This means that the rows that match with match_with_updated_at but do not match with `is_next_payment_day_correct` are taking into account the `updated_at` timestamp to calculate the `next_payment_day`. This indicates that either the logic of the loop to calculate the nextpayment day, considering the current date, is inconsistent, or that the `updated_at` timestamp has a delay.

In [None]:
# Filtering the rows where match_with_payment_next_day is True and is_next_payment_day_correct is False
filtered_rows_2 = df_events_merged[(df_events_merged['match_with_updated_at'] == True) &
                                   (df_events_merged['is_next_payment_day_correct'] == False)]

# Calculating the number of filtered rows
count_filtered_rows_2 = len(filtered_rows_2)

# Calculating the percentage relative to the total number of rows in the DataFrame
percentage = (count_filtered_rows_2 / len(df_events_merged)) * 100

# Display the rows where both conditions are TRUE
print("Rows where both match_with_updated_at and is_next_payment_day_correct are TRUE:")
print(filtered_rows_2.head()) #adjust here if you want to see all filtered_rows


If the values in the calculated columns and the payment_next_day column match, it indicates that there are discrepancies in the data. Both caused by delays in sync with events table or because the logic is failing to calculate the next_payment_day

In [None]:

# Adding reason_of_discrepancy only to rows in filtered_rows_2
df_events_adjusted['reason_of_discrepancy'] = df_events_adjusted.apply(
    lambda row: categorize_discrepancy(row) if row.name in filtered_rows_2.index else '', axis=1)
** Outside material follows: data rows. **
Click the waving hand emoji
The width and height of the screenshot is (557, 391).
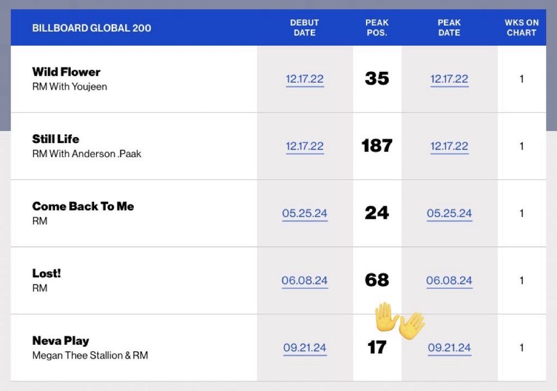click(412, 325)
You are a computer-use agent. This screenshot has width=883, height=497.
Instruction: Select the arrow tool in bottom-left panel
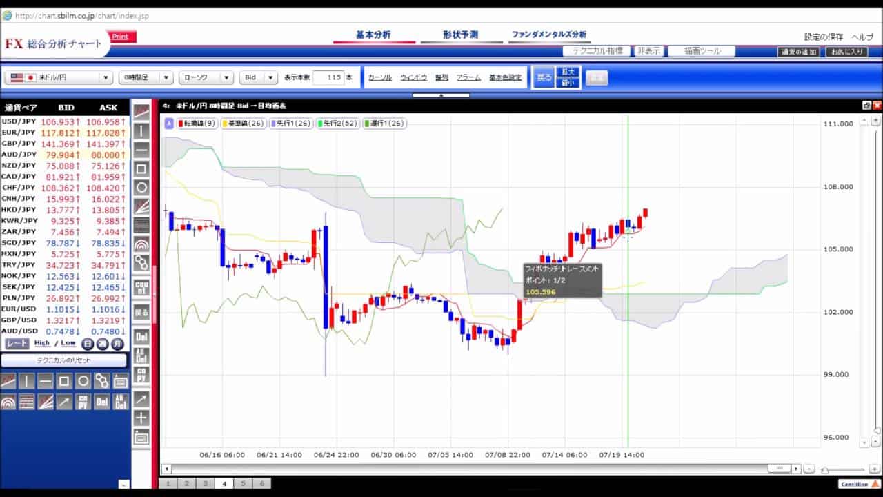[64, 401]
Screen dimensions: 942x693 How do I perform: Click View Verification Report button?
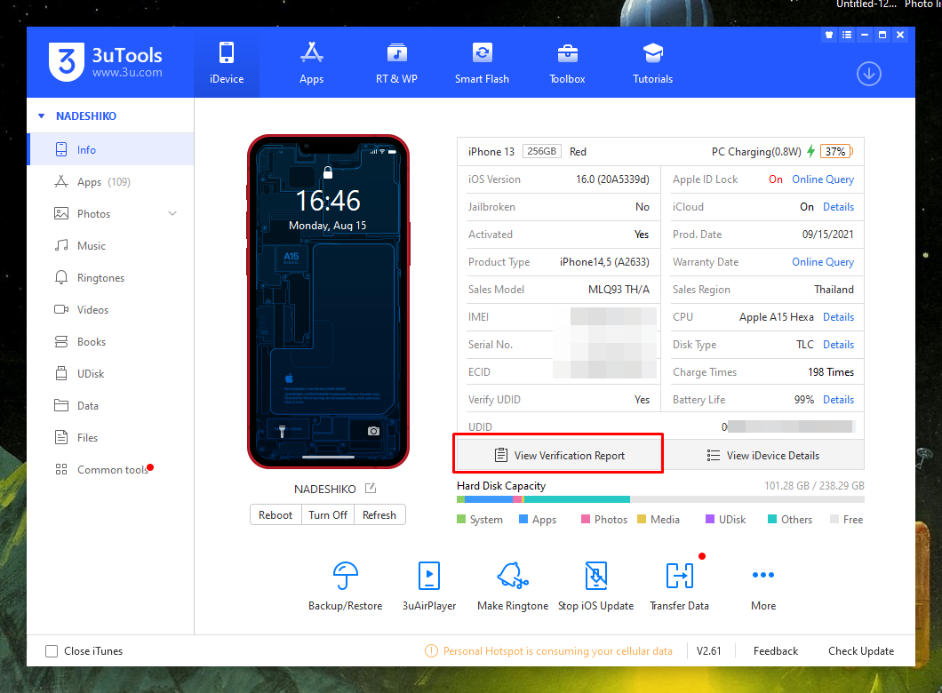[x=559, y=455]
# Count the number of rows for each category
category_counts = df_events_adjusted['reason_of_discrepancy'].value_counts()

# Print the counts for each category
print("Count of rows categorized by reason_of_discrepancy:")
print(category_counts)

# Print rows for each category
for category in category_counts.index:
    print(f"\nRows categorized as '{category}':")
    print(df_events_adjusted[df_events_adjusted['reason_of_discrepancy'] == category][['user.id', 'reason_of_discrepancy']].head())

# Backend Analysis Report
After categorizing the discrepancies based on the timestamp differences and analyzing the reason_of_discrepancy, we observe the following:

Backend Logic Issues: The discrepancies categorized under "backend logic issues" indicate that the timestamp difference is less than one day, which suggests potential issues with how the backend is handling date logic.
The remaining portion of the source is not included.